What to produce —
Return every record below exactly; leave out the images.

Data —
═══

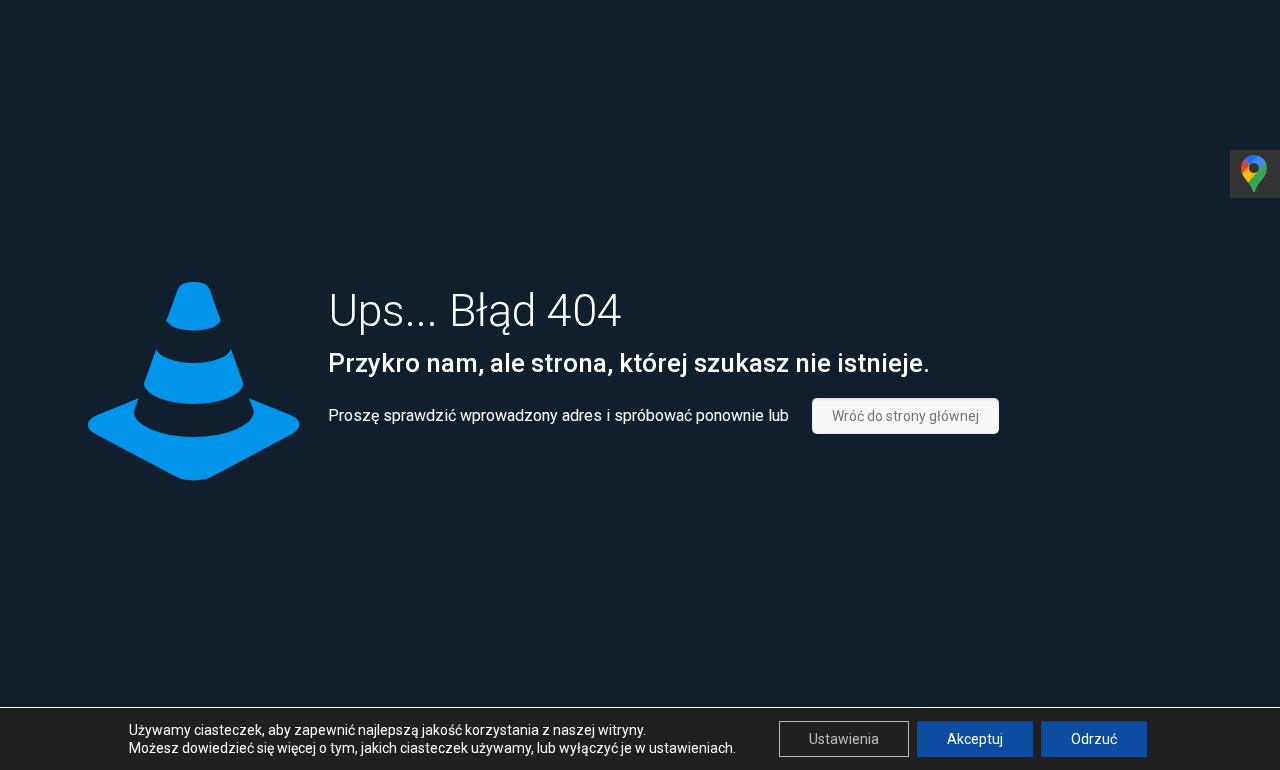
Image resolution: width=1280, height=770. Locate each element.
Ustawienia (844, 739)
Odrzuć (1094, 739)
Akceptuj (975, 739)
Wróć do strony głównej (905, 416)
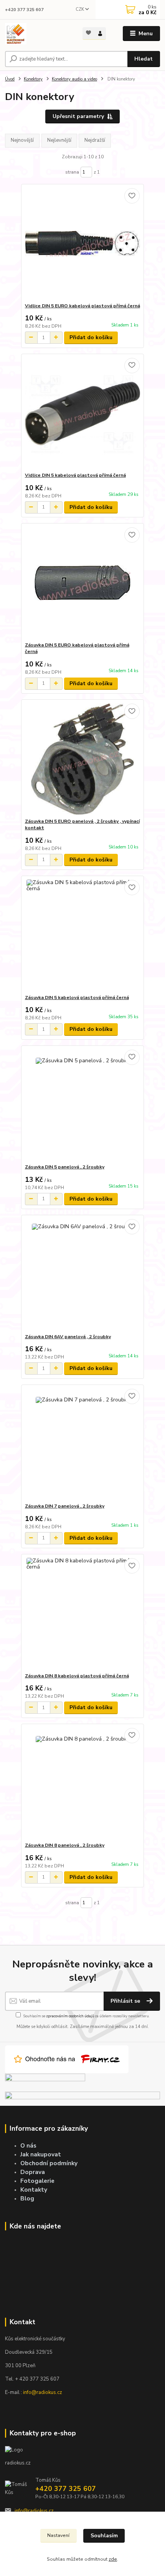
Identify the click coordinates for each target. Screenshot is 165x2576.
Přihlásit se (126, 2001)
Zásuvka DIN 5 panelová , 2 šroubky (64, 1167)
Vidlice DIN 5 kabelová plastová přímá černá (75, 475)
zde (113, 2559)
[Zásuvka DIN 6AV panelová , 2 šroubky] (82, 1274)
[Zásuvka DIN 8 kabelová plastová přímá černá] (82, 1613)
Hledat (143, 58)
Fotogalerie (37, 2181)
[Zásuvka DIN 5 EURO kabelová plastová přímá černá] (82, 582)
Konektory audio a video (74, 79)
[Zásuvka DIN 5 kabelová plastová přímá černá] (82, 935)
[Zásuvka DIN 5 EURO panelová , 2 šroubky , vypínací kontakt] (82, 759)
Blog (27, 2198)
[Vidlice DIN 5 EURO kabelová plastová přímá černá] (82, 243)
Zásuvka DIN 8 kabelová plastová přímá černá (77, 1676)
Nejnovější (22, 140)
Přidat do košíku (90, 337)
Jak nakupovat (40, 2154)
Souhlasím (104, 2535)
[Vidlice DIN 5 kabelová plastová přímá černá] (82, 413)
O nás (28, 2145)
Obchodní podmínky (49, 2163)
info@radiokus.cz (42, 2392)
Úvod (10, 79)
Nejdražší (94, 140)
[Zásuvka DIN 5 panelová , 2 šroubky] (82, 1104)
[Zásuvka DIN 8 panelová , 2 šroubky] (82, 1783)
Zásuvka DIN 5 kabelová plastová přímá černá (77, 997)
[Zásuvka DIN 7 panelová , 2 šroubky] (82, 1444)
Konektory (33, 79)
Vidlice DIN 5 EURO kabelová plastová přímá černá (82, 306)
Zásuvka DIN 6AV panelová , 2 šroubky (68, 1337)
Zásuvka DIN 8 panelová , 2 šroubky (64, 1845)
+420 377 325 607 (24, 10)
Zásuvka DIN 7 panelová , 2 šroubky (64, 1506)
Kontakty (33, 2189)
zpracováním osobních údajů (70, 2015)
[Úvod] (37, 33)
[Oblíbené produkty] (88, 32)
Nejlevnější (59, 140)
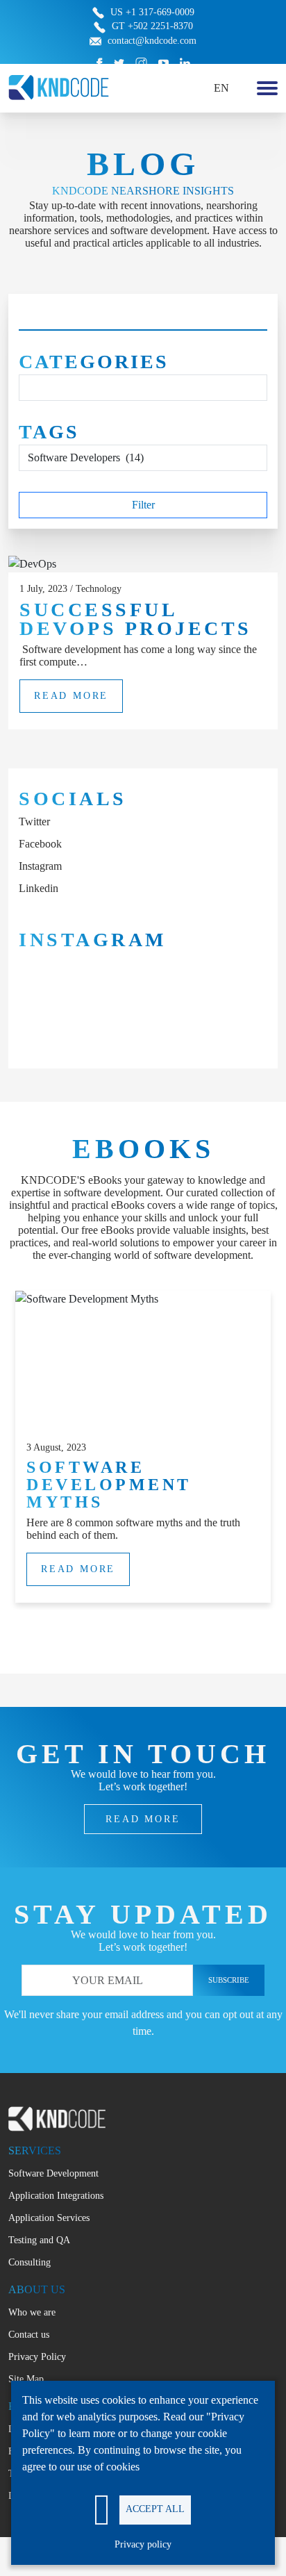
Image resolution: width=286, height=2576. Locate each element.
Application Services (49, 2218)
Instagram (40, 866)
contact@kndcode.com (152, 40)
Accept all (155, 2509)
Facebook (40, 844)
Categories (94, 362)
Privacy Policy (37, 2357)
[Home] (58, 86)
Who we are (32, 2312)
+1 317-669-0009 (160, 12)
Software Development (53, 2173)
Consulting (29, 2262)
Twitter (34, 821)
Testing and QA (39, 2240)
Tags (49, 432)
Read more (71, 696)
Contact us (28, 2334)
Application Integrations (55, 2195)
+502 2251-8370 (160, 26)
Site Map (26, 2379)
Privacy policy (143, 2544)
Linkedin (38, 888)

═══

Solution to the exercise —
Image resolution: width=1280, height=770. Locate each element.
Ustawienia (844, 739)
Odrzuć (1094, 739)
Akceptuj (975, 739)
Wróć do strony głównej (905, 416)
Identify the click coordinates for each target. Screenshot is 165x2576.
Přihlásit se (126, 2001)
Zásuvka DIN 5 panelová , 2 šroubky (64, 1167)
Vidlice DIN 5 kabelová plastová přímá černá (75, 475)
zde (113, 2559)
[Zásuvka DIN 6AV panelová , 2 šroubky] (82, 1274)
[Zásuvka DIN 8 kabelová plastová přímá černá] (82, 1613)
Hledat (143, 58)
Fotogalerie (37, 2181)
[Zásuvka DIN 5 EURO kabelová plastová přímá černá] (82, 582)
Konektory audio a video (74, 79)
[Zásuvka DIN 5 kabelová plastová přímá černá] (82, 935)
[Zásuvka DIN 5 EURO panelová , 2 šroubky , vypínací kontakt] (82, 759)
Blog (27, 2198)
[Vidlice DIN 5 EURO kabelová plastová přímá černá] (82, 243)
Zásuvka DIN 8 kabelová plastová přímá černá (77, 1676)
Nejnovější (22, 140)
Přidat do košíku (90, 337)
Jak nakupovat (40, 2154)
Souhlasím (104, 2535)
[Vidlice DIN 5 kabelová plastová přímá černá] (82, 413)
O nás (28, 2145)
Obchodní podmínky (49, 2163)
info@radiokus.cz (42, 2392)
Úvod (10, 79)
Nejdražší (94, 140)
[Zásuvka DIN 5 panelová , 2 šroubky] (82, 1104)
[Zásuvka DIN 8 panelová , 2 šroubky] (82, 1783)
Zásuvka DIN 5 kabelová plastová přímá černá (77, 997)
[Zásuvka DIN 7 panelová , 2 šroubky] (82, 1444)
Konektory (33, 79)
Vidlice DIN 5 EURO kabelová plastová přímá černá (82, 306)
Zásuvka DIN 6AV panelová , 2 šroubky (68, 1337)
Zásuvka DIN 8 panelová , 2 šroubky (64, 1845)
+420 377 325 607 (24, 10)
Zásuvka DIN 7 panelová , 2 šroubky (64, 1506)
Kontakty (33, 2189)
zpracováním osobních údajů (70, 2015)
[Úvod] (37, 33)
[Oblíbené produkty] (88, 32)
Nejlevnější (59, 140)
Image resolution: width=286, height=2576. Locate each element.
Application Services (49, 2218)
Instagram (40, 866)
contact@kndcode.com (152, 40)
Accept all (155, 2509)
Facebook (40, 844)
Categories (94, 362)
Privacy Policy (37, 2357)
[Home] (58, 86)
Who we are (32, 2312)
+1 317-669-0009 (160, 12)
Software Development (53, 2173)
Consulting (29, 2262)
Twitter (34, 821)
Testing and QA (39, 2240)
Tags (49, 432)
Read more (71, 696)
Contact us (28, 2334)
Application Integrations (55, 2195)
+502 2251-8370 (160, 26)
Site Map (26, 2379)
Privacy policy (143, 2544)
Linkedin (38, 888)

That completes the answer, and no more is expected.